Des communautés mécontentes pour leur mise à l’écart viennent de prendre les armes pour se faire entendre, estimant que c’est l’unique option de faire prévaloir leur voix face au traitement de faveur accordé à la coalition des groupes MNLA, HCUA et MAA( dissidents). Qui du gouvernement ou de la communauté internationale faut-il blâmer ? En attendant, la perspective de la reprise du dialogue entre Bamako et les groupes armés menace de basculer davantage le Nord du Mali dans l’anarchie.
Les frustrés, c’est d’abord dans la communauté Imrad du général Touareg loyaliste El Hadj Ag Gamou qu’ils existent. Tellement remontés, ils ont créé la semaine dernière le Groupe d’autodéfense touareg Imrad et alliés (Gatia). Une des raisons du report de la reprise des négociations à Alger pourrait être liée au fait qu’ils ont demandé aux autorités maliennes et internationales la possibilité de participer aux prochains pourparlers à Alger.

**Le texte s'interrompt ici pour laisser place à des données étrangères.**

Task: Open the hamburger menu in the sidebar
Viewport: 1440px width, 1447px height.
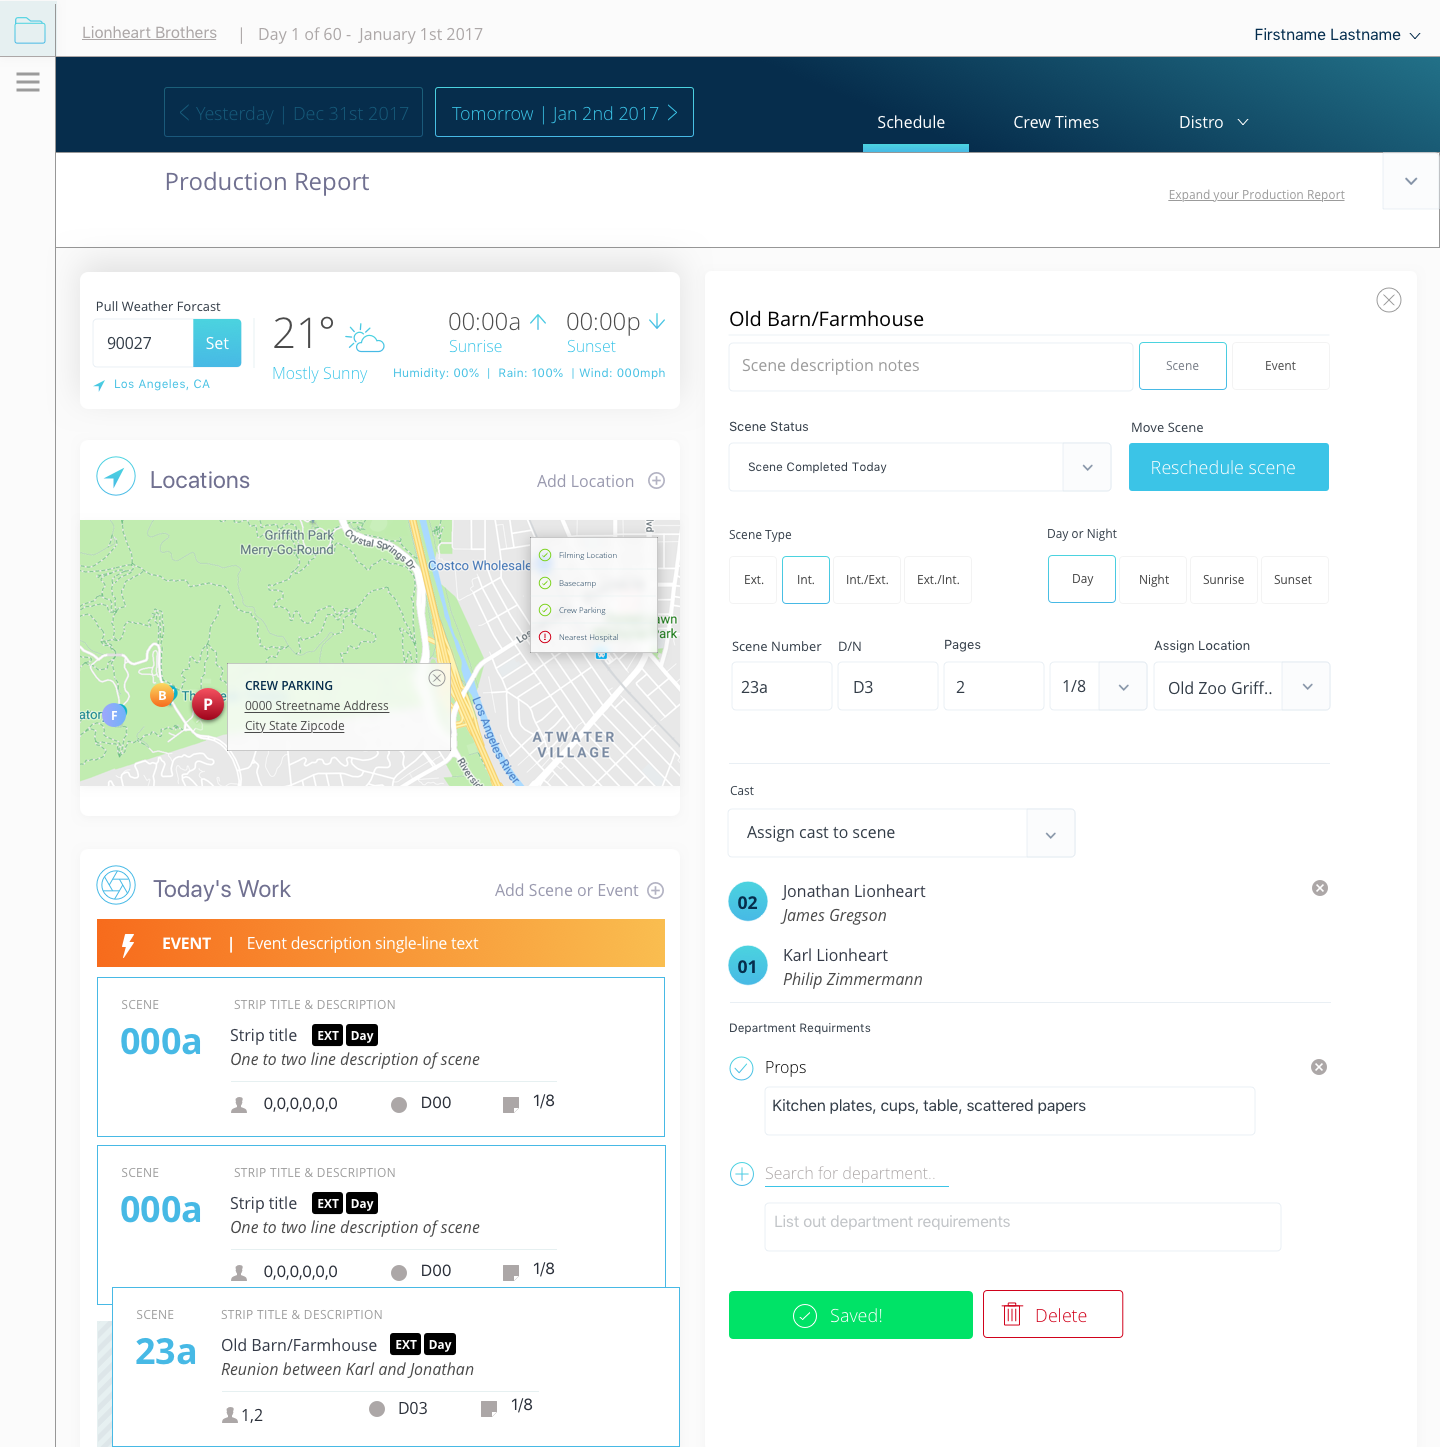Action: 28,82
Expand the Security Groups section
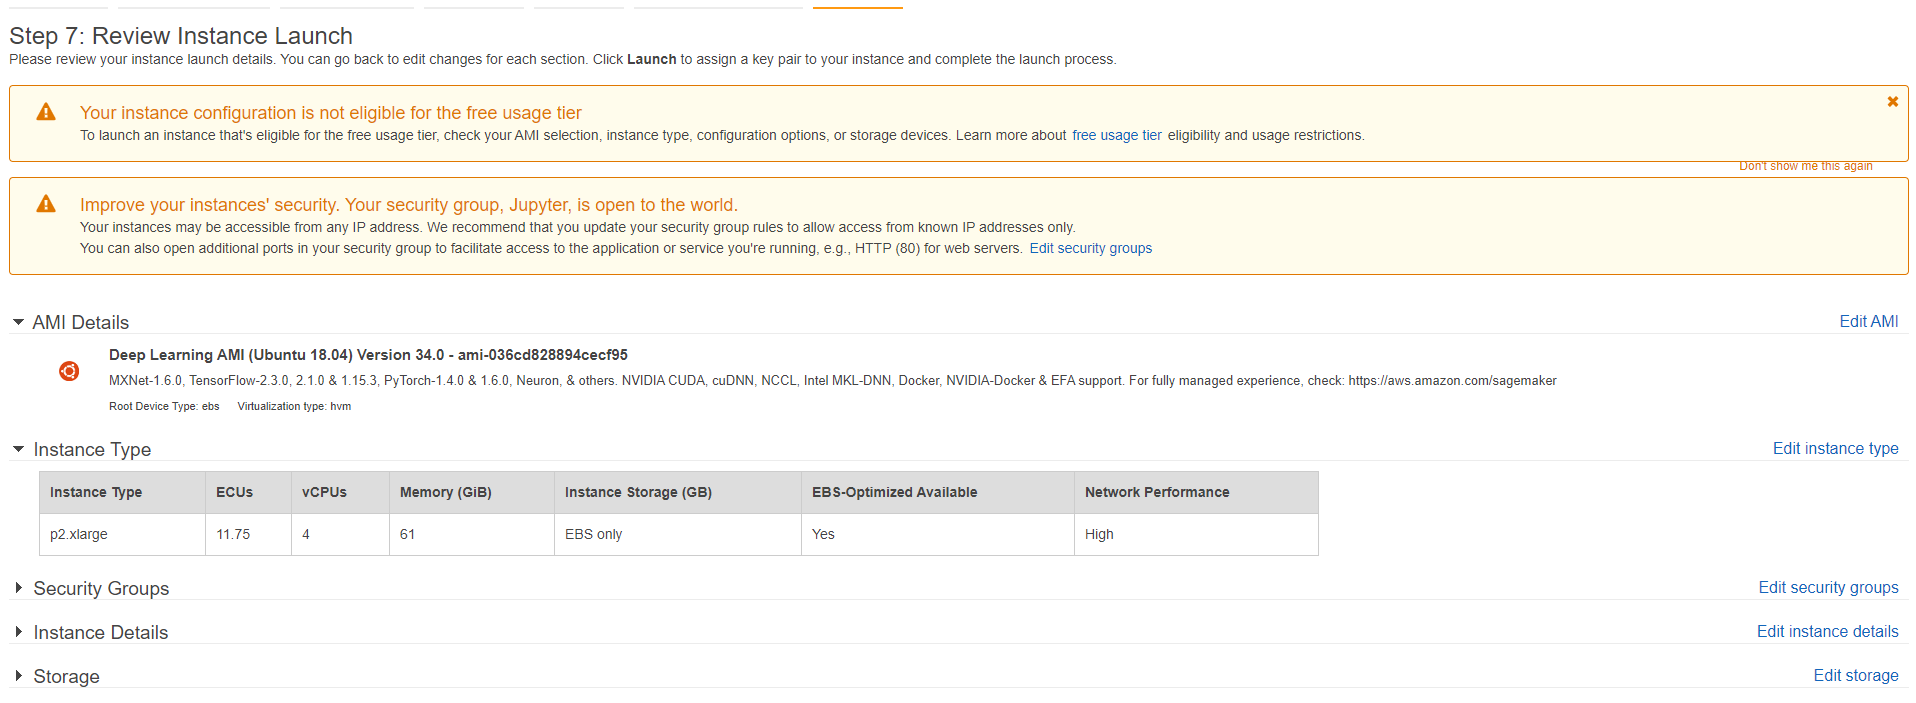 (18, 588)
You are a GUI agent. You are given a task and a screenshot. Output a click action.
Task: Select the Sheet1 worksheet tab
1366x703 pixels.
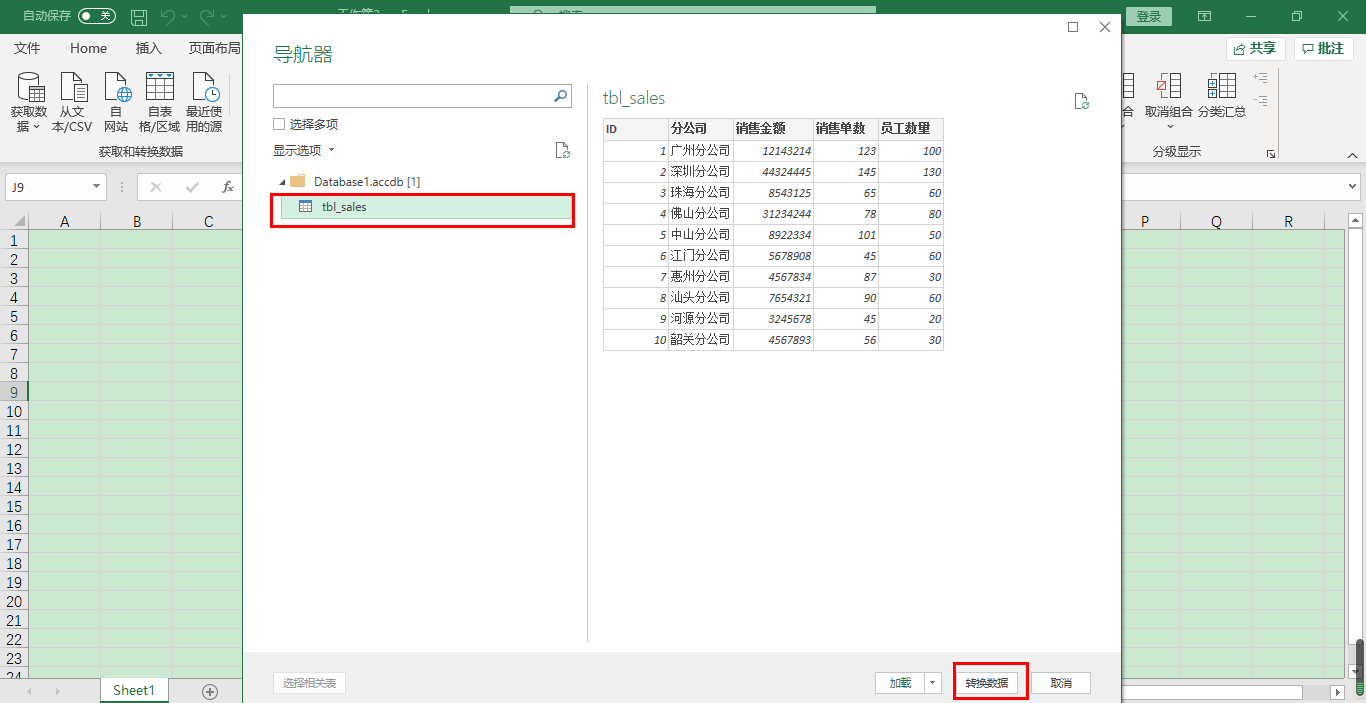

On sait que les Imrad sont opposés à l’autonomie du Nord et que le but de leur intention de prendre le maquis est qu’il est devenu nécessaire d’avoir un groupe armé afin de participer au processus de paix. A Alger, le MNLA qui aime se la jouer a profité de sa position favorite pour imposer au gouvernement malien la mise à l’écart des autres mouvements armés qu’il considère comme non belligérants.
Revendiquant près d’un millier de combattants, le Gatia est essentiellement composé d’éléments de tribu Imrad. Leurs représentants au sein de forces armées maliennes ont choisi de ne pas quitter les rangs lorsque la plupart des intégrés rejoignait les insurgés en 2012. Pourtant, les Imrad constituent la plus importante communauté Touareg au Mali et leur aire de répartition va de Tombouctou à Kidal en passant par Gao.
Peu d’informations circulent sur l’appartenance communautaire des autres membres du Gatia, mais les frustrés du Nord sont très nombreux. Il y a notamment des Arabes loyalistes, même si d’autres groupes armés comme le MAA originel parlent et agissent en leur nom depuis le début de la crise. Et les communautés arabes représentent des forces politiques et militaires non négligeables dans le Nord du Mali.
Maintenant, c’est à chacun de défendre son terroir dans la zone. Une situation favorisée par le retrait des forces armées maliennes après l’échec de la tentative de sécurisation de la ville de Kidal en mai dernier. Les mouvements armés issus des communautés sédentaires Sonrhaï et Peul ainsi que les Bellahs pourraient suivre la voie des armes comme ils l’ont déjà affirmé par le passé.
Quant au Gatia, le groupe se dit déjà en armé, mais ne compte pas retourner ses armes contre l’Etat malien, selon son secrétaire général Fahad Ah Al-Mahmoud. L’unique objectif, dit-il, c’est pour que les autres communautés qui sont en armes ne leur absolument dictent pas ce qu’ils doivent faire ou pas dans la région.
Le retrait de l’armée malienne a laissé un profond sentiment d’isolation chez les Imrad qui ne savent plus où donner de la tête. Le secrétaire général du Gatia résumait si bien cet isolement lorsqu’il affirmait à la presse qu’ils sont devenus des laissés pour compte. En clair, il est convaincu qu’ils ne peuvent pas être impliqués dans les pourparlers en tant que communauté tout court sans brandir des armes.
Pour forcer la main du gouvernement, il fallait nécessairement en arriver là: créer un groupe armé, comme tous les autres afin de participer au processus de paix. Difficile de dire que tout ça, c est la rançon du traitement de faveur que la communauté internationale et le gouvernement malien ont accordé au groupe MNLA.
Ce qui est certain, si à Alger il n’y avait pas eu deux feuilles de route séparées, Gatia n’aurait probablement pas existé. On a même fait à Bamako la promotion de la seule feuille de route signée avec le MNLA, toute chose qui contribue à alimenter le sentiment de rejet chez les groupes d’autodéfense. Certains ont d’ailleurs entretenu la rumeur sur la possibilité de rejoindre le MNLA.
Mais c’est avec véhémence que Fahad Ag Almahmoud clame son appartenance au Mali et raconte qu’en aucune manière Gatia ne cherche la division du Mali. «On est prêts à faire la paix avec tous nos autres frères qui ne partagent pas la même vision que nous, pourvu qu’ils nous respectent et respectent notre point de vue», avait laissé entendre à un média français. Toutefois, on ne peu jurer de rien dans le poker menteur malien.